My biggest gripe right now is salt stains on my leather shoes. I am obsessed with having my shoes always look good and the winter makes that very difficult.

Do you have a favourite podcast?

Spittin’ Chiclets – The Hockey Podcast. We’ve been trading punches on the PodBoard 100 as the most downloaded podcast in Canada. On the days that they beat me, it’s in part because I have listened to theirs and on the days when I beat them, I feel pretty good about it!

This new entrepreneurship takes a lot of energy. How do you decompress?

Self care is big. To be honest, I could do better at this. There’s a lot of time in the hot tub and at the cabin (Jespersen Garage) throwing darts and smoking cigars. I get away for a week every year with the boys to the mountains and go hiking and fishing. I spend a lot of time on the golf course in the summer, just ask Kari!

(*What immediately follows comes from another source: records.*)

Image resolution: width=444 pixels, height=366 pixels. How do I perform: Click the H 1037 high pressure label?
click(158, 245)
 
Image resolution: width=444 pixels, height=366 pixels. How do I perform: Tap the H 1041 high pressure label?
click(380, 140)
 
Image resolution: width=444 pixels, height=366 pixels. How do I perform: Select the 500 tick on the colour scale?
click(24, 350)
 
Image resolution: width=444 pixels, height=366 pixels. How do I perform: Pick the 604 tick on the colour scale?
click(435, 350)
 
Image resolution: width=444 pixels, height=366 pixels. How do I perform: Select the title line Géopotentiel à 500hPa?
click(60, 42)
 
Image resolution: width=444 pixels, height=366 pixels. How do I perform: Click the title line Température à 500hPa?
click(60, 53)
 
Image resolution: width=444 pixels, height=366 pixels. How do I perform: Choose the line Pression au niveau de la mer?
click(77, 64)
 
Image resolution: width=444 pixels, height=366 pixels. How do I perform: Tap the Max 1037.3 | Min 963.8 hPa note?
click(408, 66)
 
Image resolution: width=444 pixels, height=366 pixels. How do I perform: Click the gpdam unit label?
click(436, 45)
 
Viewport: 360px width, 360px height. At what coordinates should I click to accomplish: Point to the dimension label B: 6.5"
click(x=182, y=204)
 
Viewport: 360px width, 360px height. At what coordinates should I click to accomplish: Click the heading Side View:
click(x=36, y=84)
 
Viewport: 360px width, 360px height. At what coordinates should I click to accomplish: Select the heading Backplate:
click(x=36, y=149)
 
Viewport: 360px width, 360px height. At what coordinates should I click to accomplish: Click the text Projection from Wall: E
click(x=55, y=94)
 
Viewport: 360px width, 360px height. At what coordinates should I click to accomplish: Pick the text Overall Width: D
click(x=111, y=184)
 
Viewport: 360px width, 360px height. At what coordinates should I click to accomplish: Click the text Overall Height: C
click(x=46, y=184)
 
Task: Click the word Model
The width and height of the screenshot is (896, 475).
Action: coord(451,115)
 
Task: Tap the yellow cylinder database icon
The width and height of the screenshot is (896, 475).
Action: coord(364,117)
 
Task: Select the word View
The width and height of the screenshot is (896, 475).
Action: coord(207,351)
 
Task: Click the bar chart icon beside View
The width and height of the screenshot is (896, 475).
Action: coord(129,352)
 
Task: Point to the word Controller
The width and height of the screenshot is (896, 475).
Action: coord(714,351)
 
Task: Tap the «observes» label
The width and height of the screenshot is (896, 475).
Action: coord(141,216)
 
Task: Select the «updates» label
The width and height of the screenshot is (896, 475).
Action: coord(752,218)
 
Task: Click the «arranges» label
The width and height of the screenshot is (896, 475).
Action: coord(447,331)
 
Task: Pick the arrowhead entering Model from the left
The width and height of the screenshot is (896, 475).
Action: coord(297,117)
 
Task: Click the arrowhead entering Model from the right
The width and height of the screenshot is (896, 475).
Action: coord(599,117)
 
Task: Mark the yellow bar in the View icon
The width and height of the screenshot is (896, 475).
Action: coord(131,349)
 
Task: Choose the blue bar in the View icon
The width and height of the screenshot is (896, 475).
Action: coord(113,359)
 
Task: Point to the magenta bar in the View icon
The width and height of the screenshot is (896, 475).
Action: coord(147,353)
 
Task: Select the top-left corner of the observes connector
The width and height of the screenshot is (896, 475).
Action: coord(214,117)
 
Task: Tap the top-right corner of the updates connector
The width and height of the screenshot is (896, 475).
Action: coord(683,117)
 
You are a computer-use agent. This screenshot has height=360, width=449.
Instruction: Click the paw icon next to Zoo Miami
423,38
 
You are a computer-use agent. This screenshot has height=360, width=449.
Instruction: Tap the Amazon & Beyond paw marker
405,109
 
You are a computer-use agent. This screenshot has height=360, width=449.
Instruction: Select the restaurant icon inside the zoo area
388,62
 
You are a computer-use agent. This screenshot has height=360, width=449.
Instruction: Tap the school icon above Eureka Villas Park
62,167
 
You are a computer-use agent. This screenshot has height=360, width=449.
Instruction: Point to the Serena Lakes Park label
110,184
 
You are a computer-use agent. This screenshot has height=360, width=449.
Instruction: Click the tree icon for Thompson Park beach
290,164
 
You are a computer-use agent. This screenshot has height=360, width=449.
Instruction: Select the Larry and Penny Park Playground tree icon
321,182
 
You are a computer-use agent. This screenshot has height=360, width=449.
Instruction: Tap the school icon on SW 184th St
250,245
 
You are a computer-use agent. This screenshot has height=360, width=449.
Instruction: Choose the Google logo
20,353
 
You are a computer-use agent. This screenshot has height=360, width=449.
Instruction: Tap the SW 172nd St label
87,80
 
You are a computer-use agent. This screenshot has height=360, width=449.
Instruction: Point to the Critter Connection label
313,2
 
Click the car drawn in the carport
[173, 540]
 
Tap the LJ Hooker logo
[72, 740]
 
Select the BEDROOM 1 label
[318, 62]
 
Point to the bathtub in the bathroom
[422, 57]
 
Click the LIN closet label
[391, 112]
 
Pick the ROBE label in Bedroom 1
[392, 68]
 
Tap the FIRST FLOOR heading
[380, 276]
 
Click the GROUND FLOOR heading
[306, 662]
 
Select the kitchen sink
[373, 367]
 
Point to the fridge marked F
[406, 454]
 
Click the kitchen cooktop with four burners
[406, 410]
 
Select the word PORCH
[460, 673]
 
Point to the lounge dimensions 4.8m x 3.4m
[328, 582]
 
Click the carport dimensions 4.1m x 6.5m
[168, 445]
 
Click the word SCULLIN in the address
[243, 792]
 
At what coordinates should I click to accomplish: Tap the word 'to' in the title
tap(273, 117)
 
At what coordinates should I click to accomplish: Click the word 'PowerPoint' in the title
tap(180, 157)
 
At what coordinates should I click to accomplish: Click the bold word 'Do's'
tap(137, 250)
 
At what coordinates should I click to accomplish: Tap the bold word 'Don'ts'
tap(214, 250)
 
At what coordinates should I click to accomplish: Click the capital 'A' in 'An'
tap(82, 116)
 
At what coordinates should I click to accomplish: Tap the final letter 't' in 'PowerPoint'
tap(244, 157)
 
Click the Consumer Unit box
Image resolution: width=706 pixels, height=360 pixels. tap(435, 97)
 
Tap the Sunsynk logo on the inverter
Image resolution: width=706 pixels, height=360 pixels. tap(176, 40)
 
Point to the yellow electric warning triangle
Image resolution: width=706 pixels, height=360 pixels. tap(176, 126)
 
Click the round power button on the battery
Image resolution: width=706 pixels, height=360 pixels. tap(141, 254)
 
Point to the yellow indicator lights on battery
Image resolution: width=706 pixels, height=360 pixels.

Your interviews have ranged from Rex Murphy to Deepak Chopra. Can you single out a guest that has left the biggest impact?

I did a radio series on Harm Reduction and Supervised Consumption Services such as Supervised Injection Sites. I interviewed a drug user named Rachel. She talked about why she used drugs, and at times was a very proud drug user. We talked about where she is today, her desire to be off of drugs and the fact that when she’s not high, her trauma returns. She painted this picture in perfect form and the audience response was huge. That might have been the most meaningful interview I’ve ever done.

What does Modern Media look like to you?

Media is changing so much and early response to Real Talk proves that there is a huge appetite and was a huge potential market for new adventures. It’s really about maximizing the technology, understanding the audience and removing barriers. It’s just a wild time.